Text Server (Starsky) operates at the individual image level and accepts IIIF Image API endpoint URIs — which may be existing DLCS images — and (optionally) transcriptions and exposes a set of services to transform and present the textual content of those images. Additional services at the multi-image whole object level are provided by Text Server (River).
Image-to-Text Ingest Architecture
Input to the Text Server (Starsky) is via Amazon SQS messages containing the image URI, optional text transcription, and any other flags or hints that may be useful to the text processing pipeline. These can come from a variety of sources including from within other parts of the DLCS, or from an external integration which can be with an existing customer system.

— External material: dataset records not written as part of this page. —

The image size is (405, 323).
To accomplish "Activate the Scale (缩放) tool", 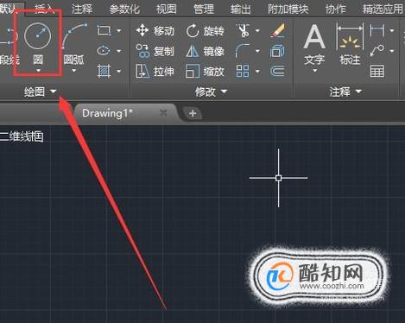I will point(205,71).
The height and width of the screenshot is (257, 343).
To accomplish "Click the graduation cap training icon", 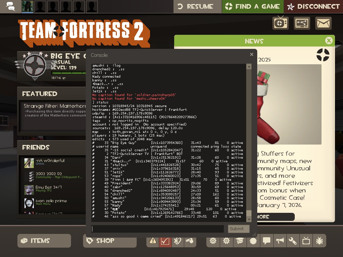I will (x=240, y=241).
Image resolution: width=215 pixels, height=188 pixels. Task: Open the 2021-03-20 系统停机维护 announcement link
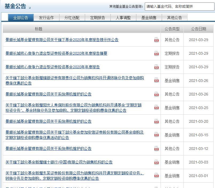(48, 121)
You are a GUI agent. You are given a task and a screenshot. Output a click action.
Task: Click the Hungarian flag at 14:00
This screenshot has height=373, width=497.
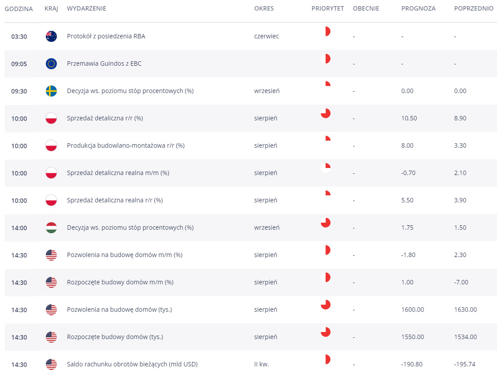click(x=52, y=228)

At ingest, if a transcription or OCR full-text was not supplied the Text Server (Starsky) will retrieve a version of the image and OCR it to hOCR format and the supplied or generated text transcription is then stored (by default storage is in an Amazon S3 bucket). Where possible an index is also created from the transcription, containing the positions and text of each word in the transcription. This is stored as a blob of JSON data, also in an S3 bucket. A normalised plaintext representation of the transcription is then optionally sent to an SQS queue for further processing by the rest of the text pipeline, the next stage of which would typically be the indexer.
Core per-image functions:
- text ingest and storage (from existing OCR or transcription)
- image-to-text via OCR (if no existing OCR or transcription)
- text indexing and index storage
Images-to-Object Integration Architecture
River is implemented as a set of independent services:
Accepts a IIIF Presentation API manifest which it splits into individual images and parallel processes through Text Server (Starsky) to generate text transcriptions for entire objects.
has a plugin architecture to process content using Text Server (Starsky) and generate line-by-line transcriptions for an object which can be returned as an annotation list suitable for viewing in a IIIF compatible viewer and which could be embedded as otherContent within a IIIF Presentation API manifest.
Core per-object functions:
- parallel OCR images for multi-page objects (if no existing text)
- store text for multi-page objects
- parallel index text for multi-page objects
- generate IIIF annotation lists from stored text and text index.